Bild: Ganz schön viel Arbeit – aber zu welchen Bedingungen?
In Berlin entstehen immer mehr neue Jobs, und das in schwindelerregendem
Tempo: Im Jahr 2017 schufen die Betriebe an der Spree knapp 61.000 Stellen,
das sind im Schnitt 167 neue Jobs pro Tag. Den Aufschwung auf dem Berliner
Arbeitsmarkt gibt es schon eine Weile, er gewinnt aber weiter an Dynamik.
Dem liegt ein Wachstum bei den Betrieben zugrunde: Über 97.000 Unternehmen
wirtschaften inzwischen an der Spree, 2006 waren es noch 79.000.
Das sind Ergebnisse des Betriebspanels Berlin 2017, einer repräsentativen
[1][Befragung von Unternehmen], die Arbeitssenatorin Elke Breitenbach
(Linkspartei) am Mittwoch vorstellte. „Bei der Beschäftigungsentwicklung
bleibt Berlin auf der Überholspur“, sagte Breitenbach. Zahlen der Agentur
für Arbeit zeigen: Vor allem im Dienstleistungsbereich entstehen Jobs, im
Bereich Kommunikation und Information, im Immobiliensektor, aber auch an
Schulen. Und es geht wohl noch eine Weile so weiter: Fast jeder fünfte
Berliner Betrieb gab in der Befragung an, weitere Leute einstellen zu
wollen.
Die erfreuliche Entwicklung hat allerdings auch ihre Schattenseiten. Denn
mehr als ein Drittel der neuen Jobs sind atypische
Beschäftigungsverhältnisse, das heißt: Leiharbeit, befristete oder
Teilzeitstellen. „Diese Jobs sind oftmals eine Sackgasse und eben keine
Brücke in gute Arbeit“, sagte die Senatorin. 13 Prozent der Berliner
Beschäftigungsverhältnisse hatten 2017 der Betriebsbefragung zufolge eine
zeitliche Begrenzung, 2 Prozent mehr als im Vorjahr. Zum Vergleich:
Bundesweit gab es nur 8 Prozent befristete Verträge. Breitenbach sieht das
kritisch: „Solche Verträge verhindern, dass Menschen über einen Zeitraum
von mehreren Jahren ihr Leben planen können.“
Befristungen können dann nötig sein, wenn etwa eine Vertretung für eine
Elternzeit gesucht wird oder ein Geschäft nur saisonal läuft. Bei jeder
zweiten Befristung gab es jedoch keinen solchen Grund, so Marek Frei vom
Institut für sozialökonomische Strukturanalyse (Söstra), Autor der Studie.

• _Eine Materialreihe_
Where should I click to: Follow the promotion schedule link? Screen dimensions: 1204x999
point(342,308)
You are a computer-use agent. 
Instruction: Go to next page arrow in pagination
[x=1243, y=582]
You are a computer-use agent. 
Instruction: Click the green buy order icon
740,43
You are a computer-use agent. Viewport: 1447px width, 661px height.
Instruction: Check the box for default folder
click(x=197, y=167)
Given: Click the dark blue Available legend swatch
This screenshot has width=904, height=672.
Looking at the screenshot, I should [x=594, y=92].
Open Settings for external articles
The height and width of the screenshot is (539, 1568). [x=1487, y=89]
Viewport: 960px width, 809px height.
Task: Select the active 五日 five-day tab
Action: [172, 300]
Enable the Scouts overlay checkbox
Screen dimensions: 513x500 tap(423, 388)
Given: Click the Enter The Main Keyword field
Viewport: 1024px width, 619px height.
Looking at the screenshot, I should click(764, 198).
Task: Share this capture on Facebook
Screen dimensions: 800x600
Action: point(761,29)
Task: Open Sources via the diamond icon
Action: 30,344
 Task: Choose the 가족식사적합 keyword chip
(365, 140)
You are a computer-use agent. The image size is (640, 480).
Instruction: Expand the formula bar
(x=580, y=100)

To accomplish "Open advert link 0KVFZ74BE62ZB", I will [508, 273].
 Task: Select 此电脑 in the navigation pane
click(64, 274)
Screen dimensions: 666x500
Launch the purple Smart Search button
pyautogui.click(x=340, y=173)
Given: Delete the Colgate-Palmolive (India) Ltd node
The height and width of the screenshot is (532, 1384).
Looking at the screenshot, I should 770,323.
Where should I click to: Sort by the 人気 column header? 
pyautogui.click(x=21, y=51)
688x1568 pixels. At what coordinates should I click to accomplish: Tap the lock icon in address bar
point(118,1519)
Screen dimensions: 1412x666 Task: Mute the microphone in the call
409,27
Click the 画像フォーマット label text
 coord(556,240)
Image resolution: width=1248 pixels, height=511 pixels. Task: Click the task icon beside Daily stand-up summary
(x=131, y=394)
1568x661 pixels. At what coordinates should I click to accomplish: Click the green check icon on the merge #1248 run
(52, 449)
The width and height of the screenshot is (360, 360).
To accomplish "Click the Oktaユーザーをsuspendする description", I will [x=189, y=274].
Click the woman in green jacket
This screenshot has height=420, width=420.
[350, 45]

• _GEFORDERTE AUFGABEN_
[a] Warum sieht Breitenbach laut dem Text über den Berliner Arbeitsmarkt befristete Verträge kritisch? Antworte in ein bis drei Sätzen.
[b] Gib den Abschnitt im Text über den Berliner Arbeitsmarkt von „Bild: Ganz schön“ bis einschließlich „es noch 79.000.“ wieder und tausche dabei „Aufschwung“ gegen „Boom“ aus.
[c] Welche Formen atypischer Beschäftigungsverhältnisse nennt der Text über den Berliner Arbeitsmarkt? Zähle alle auf.

• _ANTWORTEN JE AUFGABE_
[a] Breitenbach sieht befristete Verträge kritisch, weil sie nach ihren Worten verhindern, dass Menschen über einen Zeitraum von mehreren Jahren ihr Leben planen können.

[b]
Bild: Ganz schön viel Arbeit – aber zu welchen Bedingungen?
In Berlin entstehen immer mehr neue Jobs, und das in schwindelerregendem
Tempo: Im Jahr 2017 schufen die Betriebe an der Spree knapp 61.000 Stellen,
das sind im Schnitt 167 neue Jobs pro Tag. Den Boom auf dem Berliner
Arbeitsmarkt gibt es schon eine Weile, er gewinnt aber weiter an Dynamik.
Dem liegt ein Wachstum bei den Betrieben zugrunde: Über 97.000 Unternehmen
wirtschaften inzwischen an der Spree, 2006 waren es noch 79.000.

[c] Leiharbeit, befristete Stellen, Teilzeitstellen